▸ Given exercise 1:
According to the book description, which body received the thesis this book was originally based on?

▸ Excerpt provided:
Regunta Yesurathnam, Punthi Pustak, 2006, viii, 448 p, ISBN : 8186791566, $60.00 (Includes free airmail shipping)

Contents: I. Abhishiktananda's dialogical commitment: 1. Personal experience (biographical). 2. A life of dialogical commitment. II. Abhishiktananda's dialogical theology: 1. The context and the setting of Abhishiktananda's dialogical theology. 2. Presuppositions and process of Abhishiktananda's dialogical theology. 3. The unique shape of Abhishiktananda's dialogical theology. 3. Evaluation and conclusion. Bibliography. Index.

"This book in its original form is the thesis submitted to the Senate of Serampore College towards the D.Th degree with the title : "An Examination of Swami Abhishiktananda's Dialogical Theology": now published, with written permission with the title : "A Christian Dialogical Theology : The Contribution of Swami Abhishiktananda.

The book is both a person-oriented and a problem-oriented research. It focuses on the unique personality of Swami Abhishiktananda and on the unique contribution he has made to the problem of inter-faith relationships in terms of inter-faith dialogue. Meeting between the Sanathana Dharma (classical Hindu faith, Advaita in particular) and Christianity as a faith and not as a religion is taken as a case in point, the meeting point between the two being "the cave of the heart" as Swamiji would love to put it.

▸ Exercise data:

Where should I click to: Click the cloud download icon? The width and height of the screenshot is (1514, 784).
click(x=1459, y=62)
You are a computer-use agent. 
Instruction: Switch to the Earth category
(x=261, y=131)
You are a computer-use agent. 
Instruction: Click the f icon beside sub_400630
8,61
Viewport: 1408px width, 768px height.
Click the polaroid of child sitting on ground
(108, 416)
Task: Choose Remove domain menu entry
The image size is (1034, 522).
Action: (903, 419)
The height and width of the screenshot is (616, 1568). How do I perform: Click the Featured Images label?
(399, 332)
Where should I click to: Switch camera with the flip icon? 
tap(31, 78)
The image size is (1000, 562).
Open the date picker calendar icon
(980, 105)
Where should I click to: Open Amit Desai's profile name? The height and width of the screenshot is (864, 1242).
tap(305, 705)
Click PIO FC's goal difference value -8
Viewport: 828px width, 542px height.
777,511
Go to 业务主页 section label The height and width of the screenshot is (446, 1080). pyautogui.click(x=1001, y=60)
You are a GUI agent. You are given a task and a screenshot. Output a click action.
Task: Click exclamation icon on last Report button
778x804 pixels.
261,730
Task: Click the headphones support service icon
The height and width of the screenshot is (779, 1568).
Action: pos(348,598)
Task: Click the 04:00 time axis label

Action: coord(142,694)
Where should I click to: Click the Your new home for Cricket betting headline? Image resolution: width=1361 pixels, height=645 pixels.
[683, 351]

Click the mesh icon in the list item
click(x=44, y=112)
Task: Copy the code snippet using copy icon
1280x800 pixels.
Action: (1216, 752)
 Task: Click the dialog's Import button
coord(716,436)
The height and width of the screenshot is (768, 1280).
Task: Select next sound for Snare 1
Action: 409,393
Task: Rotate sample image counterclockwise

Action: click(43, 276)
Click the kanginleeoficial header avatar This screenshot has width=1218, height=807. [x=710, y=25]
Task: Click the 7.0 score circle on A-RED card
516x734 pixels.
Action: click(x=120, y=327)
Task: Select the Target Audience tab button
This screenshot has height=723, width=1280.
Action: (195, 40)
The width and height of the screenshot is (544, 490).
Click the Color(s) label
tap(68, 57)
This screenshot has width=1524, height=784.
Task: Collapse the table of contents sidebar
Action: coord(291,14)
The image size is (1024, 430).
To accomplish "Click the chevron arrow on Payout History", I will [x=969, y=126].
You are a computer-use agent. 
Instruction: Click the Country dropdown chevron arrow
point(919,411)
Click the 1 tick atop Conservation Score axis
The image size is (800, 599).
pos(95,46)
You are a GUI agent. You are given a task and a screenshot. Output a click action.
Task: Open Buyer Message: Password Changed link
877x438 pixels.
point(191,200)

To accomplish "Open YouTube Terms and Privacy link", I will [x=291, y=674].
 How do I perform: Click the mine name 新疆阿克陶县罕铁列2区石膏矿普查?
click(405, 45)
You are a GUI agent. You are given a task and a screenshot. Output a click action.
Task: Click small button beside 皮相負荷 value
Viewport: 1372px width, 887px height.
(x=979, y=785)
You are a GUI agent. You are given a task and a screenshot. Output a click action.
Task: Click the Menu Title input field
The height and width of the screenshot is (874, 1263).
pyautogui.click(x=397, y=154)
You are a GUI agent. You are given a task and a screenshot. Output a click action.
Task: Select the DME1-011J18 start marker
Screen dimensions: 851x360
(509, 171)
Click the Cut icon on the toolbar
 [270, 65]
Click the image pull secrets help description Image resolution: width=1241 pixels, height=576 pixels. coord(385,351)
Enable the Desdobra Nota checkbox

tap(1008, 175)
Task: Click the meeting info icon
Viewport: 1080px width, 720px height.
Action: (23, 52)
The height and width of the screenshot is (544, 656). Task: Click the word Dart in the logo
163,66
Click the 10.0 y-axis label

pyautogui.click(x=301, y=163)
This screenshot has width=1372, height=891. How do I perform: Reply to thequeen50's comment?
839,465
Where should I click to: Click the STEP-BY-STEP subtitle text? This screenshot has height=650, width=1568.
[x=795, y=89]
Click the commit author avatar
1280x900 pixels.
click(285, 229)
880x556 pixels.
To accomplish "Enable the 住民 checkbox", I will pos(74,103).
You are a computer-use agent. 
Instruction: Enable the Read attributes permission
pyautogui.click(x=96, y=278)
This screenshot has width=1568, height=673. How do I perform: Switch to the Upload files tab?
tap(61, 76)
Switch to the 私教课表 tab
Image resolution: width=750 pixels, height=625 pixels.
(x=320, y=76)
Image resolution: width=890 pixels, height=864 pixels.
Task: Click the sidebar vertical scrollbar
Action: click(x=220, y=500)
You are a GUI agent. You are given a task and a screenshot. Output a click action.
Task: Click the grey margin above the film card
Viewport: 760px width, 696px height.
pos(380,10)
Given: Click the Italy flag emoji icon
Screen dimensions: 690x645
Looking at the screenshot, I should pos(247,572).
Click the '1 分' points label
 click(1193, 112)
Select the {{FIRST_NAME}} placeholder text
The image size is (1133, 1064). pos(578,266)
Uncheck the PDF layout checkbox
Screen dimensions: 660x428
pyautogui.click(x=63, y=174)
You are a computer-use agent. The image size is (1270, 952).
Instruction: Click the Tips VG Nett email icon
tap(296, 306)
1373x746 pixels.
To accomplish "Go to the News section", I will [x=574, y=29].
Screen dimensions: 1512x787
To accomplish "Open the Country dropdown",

▸ Given exercise 2:
Print the records from the line with "Viewport: 1408px width, 768px height." to the line with "click(x=44, y=112)".

▸ Expected answer 1:
The Senate of Serampore College.

▸ Expected answer 2:
Viewport: 1408px width, 768px height.
Click the polaroid of child sitting on ground
(108, 416)
Task: Choose Remove domain menu entry
The image size is (1034, 522).
Action: (903, 419)
The height and width of the screenshot is (616, 1568). How do I perform: Click the Featured Images label?
(399, 332)
Where should I click to: Switch camera with the flip icon? 
tap(31, 78)
The image size is (1000, 562).
Open the date picker calendar icon
(980, 105)
Where should I click to: Open Amit Desai's profile name? The height and width of the screenshot is (864, 1242).
tap(305, 705)
Click PIO FC's goal difference value -8
Viewport: 828px width, 542px height.
777,511
Go to 业务主页 section label The height and width of the screenshot is (446, 1080). pyautogui.click(x=1001, y=60)
You are a GUI agent. You are given a task and a screenshot. Output a click action.
Task: Click exclamation icon on last Report button
778x804 pixels.
261,730
Task: Click the headphones support service icon
The height and width of the screenshot is (779, 1568).
Action: pos(348,598)
Task: Click the 04:00 time axis label

Action: coord(142,694)
Where should I click to: Click the Your new home for Cricket betting headline? Image resolution: width=1361 pixels, height=645 pixels.
[683, 351]

Click the mesh icon in the list item
click(x=44, y=112)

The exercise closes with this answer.